*Anforderung A*.
Warum beschreibt Campillo im Interview zu "120 BPM" seinen Eintritt bei ACT UP im Jahr 1992 als eine zweite sexuelle Befreiung?
═════ Extrahierter Text ═════
"120 BPM"-Regisseur Robin Campillo "Aids hat meine Jugend zerstört"

Um gegen Aids zu kämpfen, unterbrach Robin Campillo sein Filmstudium. Warum er jetzt den Aktivistenfilm "120 BPM" machen konnte und Schwule zu einer anderen Art von Trauer gezwungen werden, erzählt er hier.
Robin Campillo

Robin Campillo

Foto: Larry Busacca/ Getty Images
Zur Person

Robin Campillo, geboren 1962 in Marokko, machte sich zunächst als Drehbuchautor einen Namen, u.a. schrieb er das Drehbuch zu "Die Klasse" von Laurent Cantet, der 2008 in Cannes die Goldene Palme gewann. Sein Regiedebüt "Les Revenants" von 2003 war die Vorlage für die gefeierte Fernsehserie gleichen Namens. Nach "Eastern Boys" (2013) ist "120 BPM" Campillos dritte Regiearbeit. In Cannes wurde der Film in diesem Jahr mit dem Grand Prix, dem zweitwichtigsten Preis des Festivals, ausgezeichnet und als Frankreichs Oscar-Einreichung ausgewählt. "120 BPM" läuft seit 30. November in den deutschen Kinos.

SPIEGEL ONLINE: Herr Campillo, der Blick von "120 BPM" auf die Aidskrise ist ungewöhnlich: Sie erzählen nicht, wie Aids für Schwule den Spaß an den gerade erst erkämpften Freiheiten beendete, sondern über die frühen 1990er, als man überhaupt nicht mehr über Sex sprechen konnte, ohne gleichzeitig an Aids zu denken.

Campillo: 1982, als wir anfingen, über Aids in Frankreich zu reden, war ich zwanzig. Ich weiß also noch, wie der Sex vor Aids war. Zehn Jahre später war mein ganzes Leben von der Angst bestimmt, mich zu infizieren. Und als ich 1992 zur Aktivistengruppe ACT UP kam, war das wie eine zweite sexuelle Befreiung für mich. Wir haben gemeinsam den Sex und den Spaß wiedergefunden - es war hart, aber nicht traurig. Intensiv, aber nicht düster. Wie alt waren Sie 1992?

SPIEGEL ONLINE: 18. Ich wollte alles über schwulen Sex wissen, aber alles, was es gab, waren Berichte über Leute, die sterben. Dein Leben fängt an, und du hörst nur vom Tod.

Campillo: Aids hat meine Jugend zerstört. Das kann man vor allem Heteros so schlecht erklären: Dass man aufhört, menschliche Bindungen einzugehen, wenn man aufhört, Sex zu haben. Und das habe ich sechs Jahre lang gemacht. Andere haben versucht, die Gefahr zu ignorieren. Es gab viele Formen der Verleugnung. Keiner unter uns konnte damals objektiv über die Epidemie nachdenken.
═════ Quelldaten ═════
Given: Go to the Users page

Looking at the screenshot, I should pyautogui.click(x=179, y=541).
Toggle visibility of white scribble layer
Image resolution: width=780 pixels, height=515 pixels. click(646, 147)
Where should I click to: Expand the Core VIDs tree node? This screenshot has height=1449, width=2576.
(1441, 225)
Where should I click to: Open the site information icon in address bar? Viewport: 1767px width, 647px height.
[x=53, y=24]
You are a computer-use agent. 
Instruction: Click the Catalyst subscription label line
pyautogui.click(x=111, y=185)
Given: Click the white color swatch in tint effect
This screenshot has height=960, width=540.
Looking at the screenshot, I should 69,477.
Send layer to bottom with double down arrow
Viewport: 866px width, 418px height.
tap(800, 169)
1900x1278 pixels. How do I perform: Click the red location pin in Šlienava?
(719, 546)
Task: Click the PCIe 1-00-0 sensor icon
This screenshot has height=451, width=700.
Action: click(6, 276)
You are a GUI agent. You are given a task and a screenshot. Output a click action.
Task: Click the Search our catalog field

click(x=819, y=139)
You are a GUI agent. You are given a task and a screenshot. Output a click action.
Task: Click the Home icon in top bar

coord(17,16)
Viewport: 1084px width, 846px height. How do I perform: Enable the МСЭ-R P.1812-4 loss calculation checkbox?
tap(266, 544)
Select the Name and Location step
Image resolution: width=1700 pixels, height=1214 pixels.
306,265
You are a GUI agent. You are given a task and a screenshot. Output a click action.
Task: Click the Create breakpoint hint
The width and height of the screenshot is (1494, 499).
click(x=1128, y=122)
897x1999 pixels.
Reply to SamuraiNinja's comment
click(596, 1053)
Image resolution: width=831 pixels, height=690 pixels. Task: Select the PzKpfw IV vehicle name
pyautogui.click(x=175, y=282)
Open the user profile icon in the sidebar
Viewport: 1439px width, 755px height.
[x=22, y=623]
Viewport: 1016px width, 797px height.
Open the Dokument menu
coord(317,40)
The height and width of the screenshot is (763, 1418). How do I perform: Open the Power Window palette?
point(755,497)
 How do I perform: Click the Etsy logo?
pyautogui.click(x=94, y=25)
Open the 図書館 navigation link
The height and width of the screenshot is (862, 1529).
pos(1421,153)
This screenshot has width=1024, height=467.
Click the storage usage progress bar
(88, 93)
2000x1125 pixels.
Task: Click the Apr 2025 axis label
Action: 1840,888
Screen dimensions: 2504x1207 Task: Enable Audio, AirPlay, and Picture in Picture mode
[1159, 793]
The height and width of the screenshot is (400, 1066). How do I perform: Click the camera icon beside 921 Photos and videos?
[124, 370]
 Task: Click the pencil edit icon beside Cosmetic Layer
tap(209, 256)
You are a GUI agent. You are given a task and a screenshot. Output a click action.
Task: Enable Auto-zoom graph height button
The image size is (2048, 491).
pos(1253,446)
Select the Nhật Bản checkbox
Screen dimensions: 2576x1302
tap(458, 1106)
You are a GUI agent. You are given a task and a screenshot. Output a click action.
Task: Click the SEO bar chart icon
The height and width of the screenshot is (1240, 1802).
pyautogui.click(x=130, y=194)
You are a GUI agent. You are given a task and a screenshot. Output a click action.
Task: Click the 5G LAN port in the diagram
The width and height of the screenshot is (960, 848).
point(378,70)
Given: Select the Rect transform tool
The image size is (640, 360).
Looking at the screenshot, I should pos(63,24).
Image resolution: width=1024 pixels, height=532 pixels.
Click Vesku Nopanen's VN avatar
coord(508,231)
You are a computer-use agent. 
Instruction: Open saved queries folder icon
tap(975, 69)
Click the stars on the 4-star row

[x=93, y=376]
═════
*Anforderung B*.
Bitte schreiben Sie aus den Quelldaten die Zeilen von der Zeile mit "Task: Click the pencil" bis zur Zeile mit "pyautogui.click(x=130, y=194)" ab, beide Zeilen eingeschlossen.

*Endergebnis A*.
Zehn Jahre nach Beginn der Aids-Debatte war sein ganzes Leben von der Angst bestimmt, sich zu infizieren. Bei ACT UP haben er und die anderen gemeinsam den Sex und den Spaß wiedergefunden. Das war hart, aber nicht traurig.

*Endergebnis B*.
 Task: Click the pencil edit icon beside Cosmetic Layer
tap(209, 256)
You are a GUI agent. You are given a task and a screenshot. Output a click action.
Task: Enable Auto-zoom graph height button
The image size is (2048, 491).
pos(1253,446)
Select the Nhật Bản checkbox
Screen dimensions: 2576x1302
tap(458, 1106)
You are a GUI agent. You are given a task and a screenshot. Output a click action.
Task: Click the SEO bar chart icon
The height and width of the screenshot is (1240, 1802).
pyautogui.click(x=130, y=194)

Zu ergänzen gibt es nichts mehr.